Marine insurers fighting to free themselves from net of geopolitical risks

The marine insurance market has been “caught in a net of nationalism” as growing geopolitical risk and sanctions test the market like never before.

Speaking at the end of its winter meeting in London, International Union of  Marine Insurance (IUMI) president Frédéric Denèfle said the ongoing issues around war risks in Ukraine, further sanctions on Russian oil exports, sanctions against Iran and new threats from the Iranian government over transit for vessels in the Persian Gulf was just some of a multitude of risks which faced marine insurers and their clients.

“We have all kinds of issues affecting the market,” he explained. “The market is operating in a very difficult environment. We are facing polycrises. A crisis in the economy with inflation, a crisis with the geopolitical situation, a crisis with the internal market and its efforts to meet the needs of our clients, and a crisis with the relationship with our reinsurers at renewal.”

Denèfle added insurers had been shocked by the tough line the reinsurance sector had taken with the primary, markets over capacity for war risks and the cost of the invasion of Ukraine continue to mount.

The end of this month will see a year to the start of the invasion of Ukraine at which time the owners of the 40-45 vessels still trapped in Ukrainian ports will be able to lodge claims for the total write off of their vessels. If they do so it will leave the insurers with a bill estimated to be in excess of $700 million.
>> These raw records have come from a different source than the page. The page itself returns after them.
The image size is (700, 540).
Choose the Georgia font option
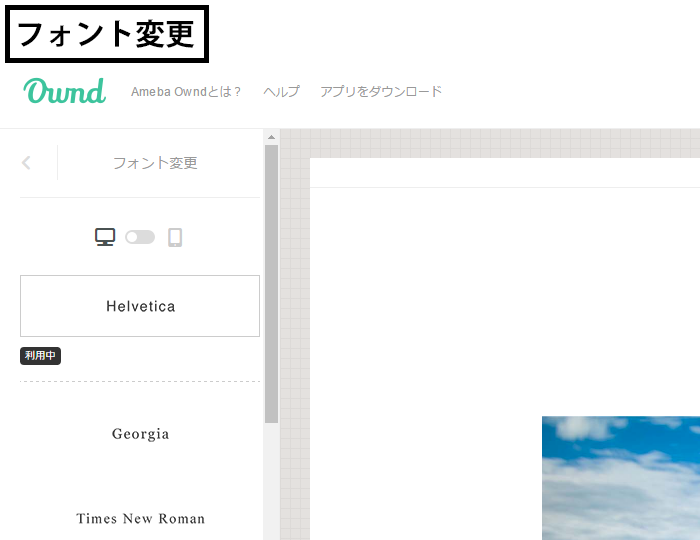140,434
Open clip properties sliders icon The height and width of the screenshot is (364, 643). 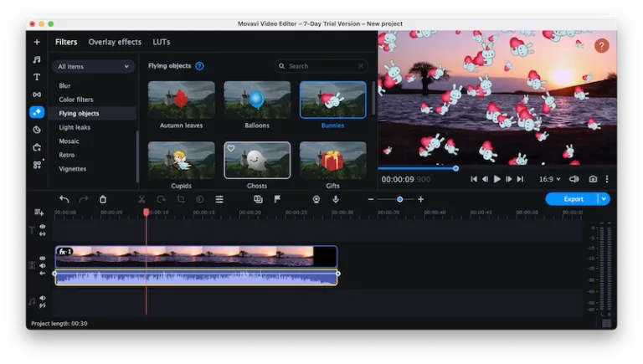219,199
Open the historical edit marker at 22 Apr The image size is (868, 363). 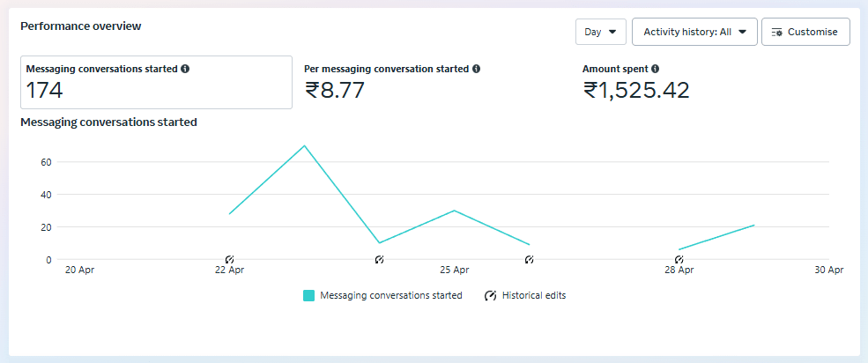229,260
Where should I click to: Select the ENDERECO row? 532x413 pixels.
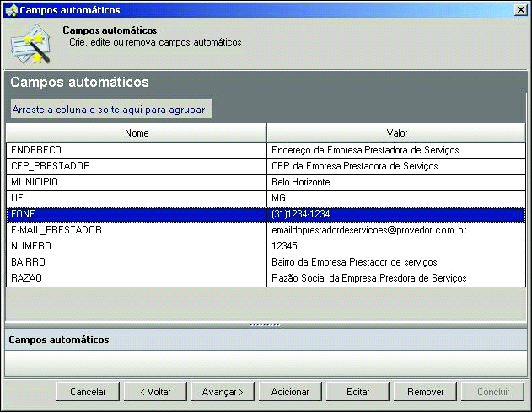pyautogui.click(x=136, y=150)
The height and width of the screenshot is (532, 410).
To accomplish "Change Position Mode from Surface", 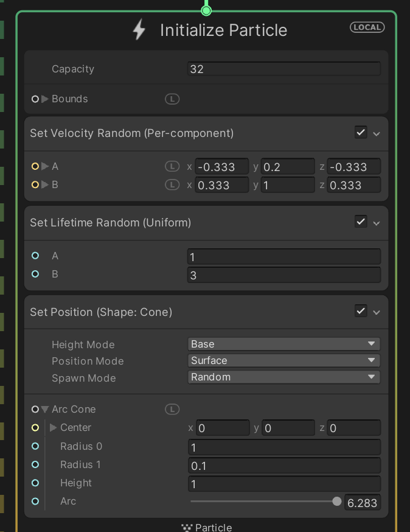I will tap(283, 360).

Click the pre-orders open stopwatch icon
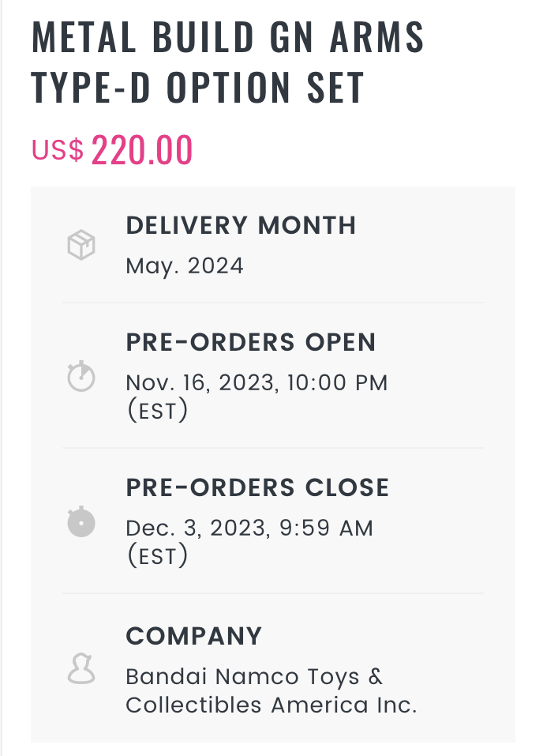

“As a result of the continuing war in Ukraine, the reinsurance market is unwilling to provide cover for risks involved in insuring maritime vessels in the region,” he explained. “Stakeholders had to find solutions for these risks and provide contracts on the hull and cargo said. The challenge insurance companies face: How they would find their way around the risks without the support of reinsurers.”

The solution it seems has been for the risks to be spread across a wider co-insurance programme with more insurers taking a smaller percentage of the risks. It has created the challenge of understanding the accumulation threat for underwriters, given the safety net provided by reinsurers has been removed.

Denèfle said insurers were now keen to understand where there vessels were, how long they were intending to stay in waters deemed a war risk, and how many other vessels they insured were also in the area.

He said the situation was complicated by “facing new sanctions”.

“In recent days we have seen new sanctions on Russia, we have sanctions against Iran, sanctions taken by Iran in response to those sanctions and new threats from Iran around navigation through the waters of the Persian Gulf,” he explained. “Marine insurance is caught in a net of nationalism.”

“Iran imposed sanctions on individuals and entities from the European Union and Britain. This was in reaction to similar measures they have taken over Tehran’s response to months-long protests.

“The impact of the actions means that Iran will halt shipping trade against any nation that has raised sanctions and embargos against their interests, which have enormous implications for the Persian Gulf.

“With the ten most prominent and active ports globally in China and the most significant volume shipped from China, the marine insurance industry will have to monitor the ongoing threat in Southeast Asia and the increasing tension between China and Taiwan.”

Denèfle concluded: “We have to find solutions to cope with these challenges and to understand these regulation and how they work,” Denèfle added. “We are trying to create a structure and deliver a positive message to our clients. We need to show how resilient we are.”

The end of this month will see a year to the start of the invasion of Ukraine at which time the owners of the 40-45 vessels still trapped in Ukrainian ports will be able to lodge claims for the total write off of their vessels. If they do so it will leave the insurers with a bill estimated to be in excess of $700 million.